[ASSIGNED TASK]
Repeat the full listing exactly.

*** Opening of RECORDS SHOWN ***

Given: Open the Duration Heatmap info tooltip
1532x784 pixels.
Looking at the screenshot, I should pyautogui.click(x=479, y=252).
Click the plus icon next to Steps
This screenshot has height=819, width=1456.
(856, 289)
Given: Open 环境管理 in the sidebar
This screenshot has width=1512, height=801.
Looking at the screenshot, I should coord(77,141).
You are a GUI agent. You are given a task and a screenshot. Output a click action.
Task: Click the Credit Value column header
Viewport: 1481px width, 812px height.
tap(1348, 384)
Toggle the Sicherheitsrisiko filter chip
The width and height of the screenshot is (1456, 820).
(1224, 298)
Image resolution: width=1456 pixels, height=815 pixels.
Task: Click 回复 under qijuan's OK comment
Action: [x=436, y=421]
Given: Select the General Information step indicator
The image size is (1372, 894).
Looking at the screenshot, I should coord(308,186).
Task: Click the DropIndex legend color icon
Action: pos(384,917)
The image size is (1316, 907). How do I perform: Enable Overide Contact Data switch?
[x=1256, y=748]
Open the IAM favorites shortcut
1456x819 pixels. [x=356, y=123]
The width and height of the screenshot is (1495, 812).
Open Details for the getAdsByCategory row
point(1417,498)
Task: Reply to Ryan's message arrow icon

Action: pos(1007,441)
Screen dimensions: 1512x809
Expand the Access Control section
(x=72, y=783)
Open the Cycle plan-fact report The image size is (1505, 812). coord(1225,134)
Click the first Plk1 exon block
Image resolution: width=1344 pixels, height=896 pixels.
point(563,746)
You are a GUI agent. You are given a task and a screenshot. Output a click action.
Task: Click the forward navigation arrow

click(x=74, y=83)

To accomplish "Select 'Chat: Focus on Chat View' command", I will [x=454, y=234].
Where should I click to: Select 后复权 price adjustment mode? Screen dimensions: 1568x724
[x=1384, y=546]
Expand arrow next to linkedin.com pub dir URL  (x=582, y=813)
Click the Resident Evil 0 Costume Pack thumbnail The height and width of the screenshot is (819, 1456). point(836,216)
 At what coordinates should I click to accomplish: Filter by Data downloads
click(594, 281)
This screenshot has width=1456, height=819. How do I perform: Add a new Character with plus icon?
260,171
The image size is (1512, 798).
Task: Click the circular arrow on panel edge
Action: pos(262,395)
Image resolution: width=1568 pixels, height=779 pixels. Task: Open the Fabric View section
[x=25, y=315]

*** Close of RECORDS SHOWN ***

[ANSWER TO THE EXERCISE]
Given: Open the Duration Heatmap info tooltip
1532x784 pixels.
Looking at the screenshot, I should pyautogui.click(x=479, y=252).
Click the plus icon next to Steps
This screenshot has height=819, width=1456.
(856, 289)
Given: Open 环境管理 in the sidebar
This screenshot has width=1512, height=801.
Looking at the screenshot, I should coord(77,141).
You are a GUI agent. You are given a task and a screenshot. Output a click action.
Task: Click the Credit Value column header
Viewport: 1481px width, 812px height.
tap(1348, 384)
Toggle the Sicherheitsrisiko filter chip
The width and height of the screenshot is (1456, 820).
(1224, 298)
Image resolution: width=1456 pixels, height=815 pixels.
Task: Click 回复 under qijuan's OK comment
Action: [x=436, y=421]
Given: Select the General Information step indicator
The image size is (1372, 894).
Looking at the screenshot, I should coord(308,186).
Task: Click the DropIndex legend color icon
Action: pos(384,917)
The image size is (1316, 907). How do I perform: Enable Overide Contact Data switch?
[x=1256, y=748]
Open the IAM favorites shortcut
1456x819 pixels. [x=356, y=123]
The width and height of the screenshot is (1495, 812).
Open Details for the getAdsByCategory row
point(1417,498)
Task: Reply to Ryan's message arrow icon

Action: pos(1007,441)
Screen dimensions: 1512x809
Expand the Access Control section
(x=72, y=783)
Open the Cycle plan-fact report The image size is (1505, 812). coord(1225,134)
Click the first Plk1 exon block
Image resolution: width=1344 pixels, height=896 pixels.
point(563,746)
You are a GUI agent. You are given a task and a screenshot. Output a click action.
Task: Click the forward navigation arrow

click(x=74, y=83)

To accomplish "Select 'Chat: Focus on Chat View' command", I will [x=454, y=234].
Where should I click to: Select 后复权 price adjustment mode? Screen dimensions: 1568x724
[x=1384, y=546]
Expand arrow next to linkedin.com pub dir URL  (x=582, y=813)
Click the Resident Evil 0 Costume Pack thumbnail The height and width of the screenshot is (819, 1456). point(836,216)
 At what coordinates should I click to accomplish: Filter by Data downloads
click(594, 281)
This screenshot has width=1456, height=819. How do I perform: Add a new Character with plus icon?
260,171
The image size is (1512, 798).
Task: Click the circular arrow on panel edge
Action: pos(262,395)
Image resolution: width=1568 pixels, height=779 pixels. Task: Open the Fabric View section
[x=25, y=315]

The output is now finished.